*** Opening PROVIDED DATA ***

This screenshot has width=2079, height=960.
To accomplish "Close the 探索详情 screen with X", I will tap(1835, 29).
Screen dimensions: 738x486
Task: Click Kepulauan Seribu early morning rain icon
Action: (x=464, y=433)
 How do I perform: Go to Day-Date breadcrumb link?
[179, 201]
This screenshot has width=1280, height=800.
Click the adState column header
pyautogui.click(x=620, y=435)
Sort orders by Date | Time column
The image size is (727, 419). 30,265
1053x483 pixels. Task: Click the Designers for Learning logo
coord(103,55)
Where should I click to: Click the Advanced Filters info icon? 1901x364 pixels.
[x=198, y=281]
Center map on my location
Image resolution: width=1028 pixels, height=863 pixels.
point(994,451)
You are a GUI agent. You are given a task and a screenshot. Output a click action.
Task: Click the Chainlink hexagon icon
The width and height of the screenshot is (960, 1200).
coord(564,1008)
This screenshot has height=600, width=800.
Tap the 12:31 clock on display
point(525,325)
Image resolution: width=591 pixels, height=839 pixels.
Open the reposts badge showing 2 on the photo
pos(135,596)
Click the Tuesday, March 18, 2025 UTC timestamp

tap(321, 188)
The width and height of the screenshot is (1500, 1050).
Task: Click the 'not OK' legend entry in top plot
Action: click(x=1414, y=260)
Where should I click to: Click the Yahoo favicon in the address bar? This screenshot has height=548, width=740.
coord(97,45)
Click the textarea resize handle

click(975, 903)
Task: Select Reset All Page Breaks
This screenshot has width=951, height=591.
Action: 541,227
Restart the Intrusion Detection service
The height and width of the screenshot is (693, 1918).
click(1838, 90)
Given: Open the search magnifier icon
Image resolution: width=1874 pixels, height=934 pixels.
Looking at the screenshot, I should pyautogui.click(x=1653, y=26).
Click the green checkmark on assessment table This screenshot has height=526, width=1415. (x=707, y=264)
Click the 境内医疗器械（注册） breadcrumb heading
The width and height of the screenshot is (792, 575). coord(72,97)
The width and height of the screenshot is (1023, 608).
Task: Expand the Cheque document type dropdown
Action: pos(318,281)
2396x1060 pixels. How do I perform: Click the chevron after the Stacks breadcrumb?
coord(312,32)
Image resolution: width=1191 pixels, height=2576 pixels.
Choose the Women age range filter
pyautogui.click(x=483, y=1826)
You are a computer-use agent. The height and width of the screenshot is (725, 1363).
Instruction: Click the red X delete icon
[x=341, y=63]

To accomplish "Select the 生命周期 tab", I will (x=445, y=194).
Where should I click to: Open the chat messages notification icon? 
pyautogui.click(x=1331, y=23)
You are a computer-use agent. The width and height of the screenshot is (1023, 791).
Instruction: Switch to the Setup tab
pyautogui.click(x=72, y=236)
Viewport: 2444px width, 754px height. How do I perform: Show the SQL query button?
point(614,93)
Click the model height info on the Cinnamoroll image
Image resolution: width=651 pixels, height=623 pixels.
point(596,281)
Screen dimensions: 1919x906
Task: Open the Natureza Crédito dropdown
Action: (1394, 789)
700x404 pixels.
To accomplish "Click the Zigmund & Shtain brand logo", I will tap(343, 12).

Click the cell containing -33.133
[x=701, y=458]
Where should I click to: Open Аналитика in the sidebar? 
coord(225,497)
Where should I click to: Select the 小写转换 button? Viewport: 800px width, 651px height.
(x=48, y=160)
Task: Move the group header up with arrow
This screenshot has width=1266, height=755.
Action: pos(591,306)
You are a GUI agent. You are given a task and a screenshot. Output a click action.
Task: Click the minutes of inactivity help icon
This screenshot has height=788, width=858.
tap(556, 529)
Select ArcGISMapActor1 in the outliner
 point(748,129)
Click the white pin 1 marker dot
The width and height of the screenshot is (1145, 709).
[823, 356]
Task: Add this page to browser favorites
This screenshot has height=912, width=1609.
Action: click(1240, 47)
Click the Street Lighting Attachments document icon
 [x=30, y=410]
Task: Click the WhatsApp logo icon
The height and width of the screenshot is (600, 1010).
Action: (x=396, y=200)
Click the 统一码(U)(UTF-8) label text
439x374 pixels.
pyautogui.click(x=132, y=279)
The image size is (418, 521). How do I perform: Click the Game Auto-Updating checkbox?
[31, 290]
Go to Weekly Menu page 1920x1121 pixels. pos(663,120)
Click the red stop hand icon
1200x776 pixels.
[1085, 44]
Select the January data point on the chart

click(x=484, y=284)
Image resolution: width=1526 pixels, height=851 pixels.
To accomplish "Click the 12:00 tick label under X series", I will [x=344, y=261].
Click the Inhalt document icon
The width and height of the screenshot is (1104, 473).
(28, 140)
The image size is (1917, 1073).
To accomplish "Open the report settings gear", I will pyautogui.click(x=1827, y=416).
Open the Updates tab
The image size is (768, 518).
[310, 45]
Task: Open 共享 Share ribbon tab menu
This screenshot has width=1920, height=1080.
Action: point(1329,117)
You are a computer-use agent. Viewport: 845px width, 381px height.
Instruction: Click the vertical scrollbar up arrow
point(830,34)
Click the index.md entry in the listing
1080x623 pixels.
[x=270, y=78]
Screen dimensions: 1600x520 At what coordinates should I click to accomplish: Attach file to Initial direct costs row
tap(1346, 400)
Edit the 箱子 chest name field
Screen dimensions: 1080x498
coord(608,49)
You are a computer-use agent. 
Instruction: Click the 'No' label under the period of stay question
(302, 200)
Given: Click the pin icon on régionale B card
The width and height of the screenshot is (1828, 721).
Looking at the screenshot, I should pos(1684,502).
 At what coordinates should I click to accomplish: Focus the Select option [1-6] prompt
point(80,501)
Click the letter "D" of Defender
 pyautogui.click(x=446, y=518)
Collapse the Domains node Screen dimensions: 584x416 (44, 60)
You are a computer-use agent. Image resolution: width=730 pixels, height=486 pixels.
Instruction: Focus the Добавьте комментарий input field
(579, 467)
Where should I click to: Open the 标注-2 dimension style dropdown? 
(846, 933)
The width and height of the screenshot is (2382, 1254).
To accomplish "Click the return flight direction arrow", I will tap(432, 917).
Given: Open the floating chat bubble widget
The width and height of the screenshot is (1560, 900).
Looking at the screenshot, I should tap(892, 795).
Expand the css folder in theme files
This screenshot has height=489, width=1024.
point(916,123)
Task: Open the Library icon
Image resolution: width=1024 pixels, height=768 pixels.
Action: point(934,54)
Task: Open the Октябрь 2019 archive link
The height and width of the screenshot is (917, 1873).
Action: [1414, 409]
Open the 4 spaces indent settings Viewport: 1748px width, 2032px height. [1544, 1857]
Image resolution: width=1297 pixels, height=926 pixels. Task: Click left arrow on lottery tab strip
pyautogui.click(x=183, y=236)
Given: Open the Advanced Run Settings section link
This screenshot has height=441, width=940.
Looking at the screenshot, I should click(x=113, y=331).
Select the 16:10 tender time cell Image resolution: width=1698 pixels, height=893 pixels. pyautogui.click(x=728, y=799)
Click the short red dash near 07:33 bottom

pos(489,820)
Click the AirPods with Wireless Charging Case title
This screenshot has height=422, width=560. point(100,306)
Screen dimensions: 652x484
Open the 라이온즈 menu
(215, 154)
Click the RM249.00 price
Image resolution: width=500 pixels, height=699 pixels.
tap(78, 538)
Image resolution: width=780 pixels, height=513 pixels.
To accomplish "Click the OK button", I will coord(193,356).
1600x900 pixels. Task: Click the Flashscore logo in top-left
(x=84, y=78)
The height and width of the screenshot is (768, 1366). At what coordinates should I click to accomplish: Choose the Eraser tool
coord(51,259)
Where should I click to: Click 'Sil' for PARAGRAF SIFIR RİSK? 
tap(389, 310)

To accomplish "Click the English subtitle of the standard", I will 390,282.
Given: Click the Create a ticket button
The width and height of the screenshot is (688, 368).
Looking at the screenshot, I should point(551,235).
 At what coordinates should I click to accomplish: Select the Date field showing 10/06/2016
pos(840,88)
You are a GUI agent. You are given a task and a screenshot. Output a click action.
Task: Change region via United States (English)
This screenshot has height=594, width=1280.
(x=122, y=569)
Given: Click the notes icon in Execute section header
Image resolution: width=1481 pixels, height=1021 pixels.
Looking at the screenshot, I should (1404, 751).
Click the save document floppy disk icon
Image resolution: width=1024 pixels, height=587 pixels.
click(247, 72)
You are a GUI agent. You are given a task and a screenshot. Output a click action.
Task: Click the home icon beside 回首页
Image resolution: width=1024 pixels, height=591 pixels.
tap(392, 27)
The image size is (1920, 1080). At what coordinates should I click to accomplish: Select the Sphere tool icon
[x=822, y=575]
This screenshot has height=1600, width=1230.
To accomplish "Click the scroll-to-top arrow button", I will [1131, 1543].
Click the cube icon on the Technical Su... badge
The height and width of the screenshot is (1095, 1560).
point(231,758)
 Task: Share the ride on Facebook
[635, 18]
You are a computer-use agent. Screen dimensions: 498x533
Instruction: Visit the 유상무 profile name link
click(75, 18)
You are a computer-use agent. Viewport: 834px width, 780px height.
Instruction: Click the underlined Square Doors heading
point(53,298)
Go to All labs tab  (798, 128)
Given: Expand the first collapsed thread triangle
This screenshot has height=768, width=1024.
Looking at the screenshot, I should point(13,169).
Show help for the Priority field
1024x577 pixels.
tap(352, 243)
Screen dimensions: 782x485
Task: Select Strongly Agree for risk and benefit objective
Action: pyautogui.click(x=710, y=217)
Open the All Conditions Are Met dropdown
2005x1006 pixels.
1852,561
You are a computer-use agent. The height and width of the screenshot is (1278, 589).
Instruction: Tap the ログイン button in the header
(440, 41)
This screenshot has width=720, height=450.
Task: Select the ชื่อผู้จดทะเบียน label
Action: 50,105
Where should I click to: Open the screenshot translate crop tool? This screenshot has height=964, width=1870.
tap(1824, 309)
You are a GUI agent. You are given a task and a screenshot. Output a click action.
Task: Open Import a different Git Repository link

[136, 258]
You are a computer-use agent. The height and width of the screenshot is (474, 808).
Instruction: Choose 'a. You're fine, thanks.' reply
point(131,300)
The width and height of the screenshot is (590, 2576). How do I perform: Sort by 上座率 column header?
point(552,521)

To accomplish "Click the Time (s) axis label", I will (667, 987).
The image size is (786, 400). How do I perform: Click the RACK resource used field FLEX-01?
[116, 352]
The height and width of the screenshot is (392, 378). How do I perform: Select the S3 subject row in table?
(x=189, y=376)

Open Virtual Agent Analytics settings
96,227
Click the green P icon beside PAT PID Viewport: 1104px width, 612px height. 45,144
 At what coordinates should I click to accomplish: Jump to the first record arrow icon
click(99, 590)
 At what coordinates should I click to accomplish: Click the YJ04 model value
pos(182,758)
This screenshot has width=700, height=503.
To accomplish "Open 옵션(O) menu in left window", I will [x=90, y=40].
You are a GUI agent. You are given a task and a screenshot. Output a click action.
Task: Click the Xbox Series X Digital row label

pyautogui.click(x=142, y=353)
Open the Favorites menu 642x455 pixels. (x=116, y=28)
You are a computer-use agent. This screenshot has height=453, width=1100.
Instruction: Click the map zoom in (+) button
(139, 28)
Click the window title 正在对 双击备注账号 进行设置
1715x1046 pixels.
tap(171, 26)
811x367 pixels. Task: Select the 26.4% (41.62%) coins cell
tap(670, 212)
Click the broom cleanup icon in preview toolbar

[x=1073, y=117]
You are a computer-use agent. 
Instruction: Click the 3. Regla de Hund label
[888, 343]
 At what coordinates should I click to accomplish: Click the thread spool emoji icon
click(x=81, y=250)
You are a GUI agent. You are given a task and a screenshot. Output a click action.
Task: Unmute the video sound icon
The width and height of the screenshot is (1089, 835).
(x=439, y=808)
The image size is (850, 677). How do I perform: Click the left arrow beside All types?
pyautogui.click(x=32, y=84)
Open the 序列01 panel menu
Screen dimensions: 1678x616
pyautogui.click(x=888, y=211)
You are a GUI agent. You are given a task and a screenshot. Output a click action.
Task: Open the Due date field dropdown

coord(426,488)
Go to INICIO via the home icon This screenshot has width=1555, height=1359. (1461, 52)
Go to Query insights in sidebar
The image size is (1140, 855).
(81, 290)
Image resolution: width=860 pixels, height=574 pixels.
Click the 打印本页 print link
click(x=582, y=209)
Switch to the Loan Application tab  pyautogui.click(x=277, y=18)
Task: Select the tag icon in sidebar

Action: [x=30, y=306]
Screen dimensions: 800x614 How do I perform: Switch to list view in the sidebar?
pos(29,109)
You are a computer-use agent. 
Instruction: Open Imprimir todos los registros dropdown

*** Closing PROVIDED DATA ***

> WHAT THIS TASK INVOLVES
Locate and copy each line in the data above that includes the word "green".

> WRITTEN ANSWER
Click the green checkmark on assessment table This screenshot has height=526, width=1415. (x=707, y=264)
Click the green P icon beside PAT PID Viewport: 1104px width, 612px height. 45,144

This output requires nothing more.